Mom’s cheese bread is a sacred food. Many of you have had the privilege of tasting Mom’s confections over the years, and you know she was an excellent all-around cook. But Mom’s cheese bread was something she made almost exclusively for family holiday dinners. It was a rare gem. And it was the key food item of those dinners. Dinner did not happen without the cheese bread. Kinds of salads changed. Different versions of potatoes joined the basic mashed potatoes. You’d think the turkey would be the star of these feasts, but it was always about the cheese bread.

And it was war. The most desired slices of cheese bread are the ends, where the cheese-to-bread ratio is the highest. If you managed to score one of the ends, it was only because you managed to steal one before someone else stole it.

At some point after dinner, there was what I’ll refer to as The Tri-Annual Battle Over the Tinfoil On Which the Cheese bread Was Cooked. The tinfoil cheese was like the cherry on top. It was like the prize in the cereal box. The foil was covered in baked-on, cheese bread drippings. Dad usually won that war. And then he would sit at the head of the table, picking carmelized blobs of cheese off the tinfoil—obnoxiously, so we couldn’t help but watch it happen. And we drooled through the torture of witnessing him gorge himself on the results of our defeat.

I have made this cheese bread for parties and dinners and potlucks in three states in this U.S. of A., and I can attest to its lusciousness. A couple of enemies became my friends because of this cheese bread. Its power knows no bounds. 🧀 🥖

Deja Vu O’ The Bow Tie

Yes, I’m wearing the same Bow Tie o’ the Day and full garb as yesterday, because the photo of me really is from yesterday. Suzanne had to have out-patient foot surgery. While we were at the surgical center, I noticed this sign. I said to myself and Suzanne, “Whew! For a couple of reasons, that sign is of no concern to us. Thank goodness!”

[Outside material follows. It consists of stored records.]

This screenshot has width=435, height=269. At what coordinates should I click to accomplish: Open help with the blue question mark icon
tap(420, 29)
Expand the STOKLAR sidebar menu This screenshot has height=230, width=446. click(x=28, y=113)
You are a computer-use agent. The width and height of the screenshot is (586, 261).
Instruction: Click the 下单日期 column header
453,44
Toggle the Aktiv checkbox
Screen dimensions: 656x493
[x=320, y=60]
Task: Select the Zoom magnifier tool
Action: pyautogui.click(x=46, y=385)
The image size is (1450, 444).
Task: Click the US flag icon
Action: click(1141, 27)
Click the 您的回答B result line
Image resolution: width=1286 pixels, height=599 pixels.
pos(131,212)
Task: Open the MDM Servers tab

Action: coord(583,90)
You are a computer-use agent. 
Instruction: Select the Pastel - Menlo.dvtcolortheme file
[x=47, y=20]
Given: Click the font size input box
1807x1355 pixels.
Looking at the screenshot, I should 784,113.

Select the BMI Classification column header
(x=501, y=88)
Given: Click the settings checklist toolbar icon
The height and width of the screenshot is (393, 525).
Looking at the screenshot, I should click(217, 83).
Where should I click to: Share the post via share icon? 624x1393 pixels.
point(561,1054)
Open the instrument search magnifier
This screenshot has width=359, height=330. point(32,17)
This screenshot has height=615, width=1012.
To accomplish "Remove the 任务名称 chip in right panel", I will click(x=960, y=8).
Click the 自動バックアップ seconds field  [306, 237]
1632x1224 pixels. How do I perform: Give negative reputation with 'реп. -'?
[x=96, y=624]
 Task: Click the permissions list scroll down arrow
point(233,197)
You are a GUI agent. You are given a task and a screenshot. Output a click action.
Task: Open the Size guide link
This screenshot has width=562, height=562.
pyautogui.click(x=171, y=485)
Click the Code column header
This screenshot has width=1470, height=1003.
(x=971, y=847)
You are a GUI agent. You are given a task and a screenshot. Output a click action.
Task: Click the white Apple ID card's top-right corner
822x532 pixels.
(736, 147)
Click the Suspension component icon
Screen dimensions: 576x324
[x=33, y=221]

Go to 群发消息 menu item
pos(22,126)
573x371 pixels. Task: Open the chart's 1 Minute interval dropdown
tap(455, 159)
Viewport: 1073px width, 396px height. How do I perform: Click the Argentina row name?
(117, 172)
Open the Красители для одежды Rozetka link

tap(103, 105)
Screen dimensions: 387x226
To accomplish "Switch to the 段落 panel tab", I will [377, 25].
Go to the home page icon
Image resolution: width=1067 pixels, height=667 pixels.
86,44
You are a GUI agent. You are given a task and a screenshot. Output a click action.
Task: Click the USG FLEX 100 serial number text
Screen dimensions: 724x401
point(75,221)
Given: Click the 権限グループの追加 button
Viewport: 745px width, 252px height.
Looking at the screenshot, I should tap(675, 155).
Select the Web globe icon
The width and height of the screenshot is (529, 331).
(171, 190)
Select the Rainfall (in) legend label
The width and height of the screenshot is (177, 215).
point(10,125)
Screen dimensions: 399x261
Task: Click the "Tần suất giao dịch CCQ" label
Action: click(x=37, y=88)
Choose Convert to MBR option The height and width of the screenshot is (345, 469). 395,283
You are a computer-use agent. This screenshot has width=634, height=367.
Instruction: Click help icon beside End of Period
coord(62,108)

Suzanne’s foot surgery went well, as far as we can tell for now. In this second photo—which is from today—you can see Suzanne “sleep-cuperating” on the love seat with Skitter’s aid. (There’s a tiny sliver of the love seat left for me at Skitter’s side.) As part of the surgery, Suzanne had to have a screw put in her hoof. Now, whenever Suzanne fusses at me about something, I can defend myself by replying, “Suzanne, you don’t even know what you’re talking about. Before you say one more thing to me, you better check on your foot—because I think you have a screw loose.” 😜 That will save me exactly once.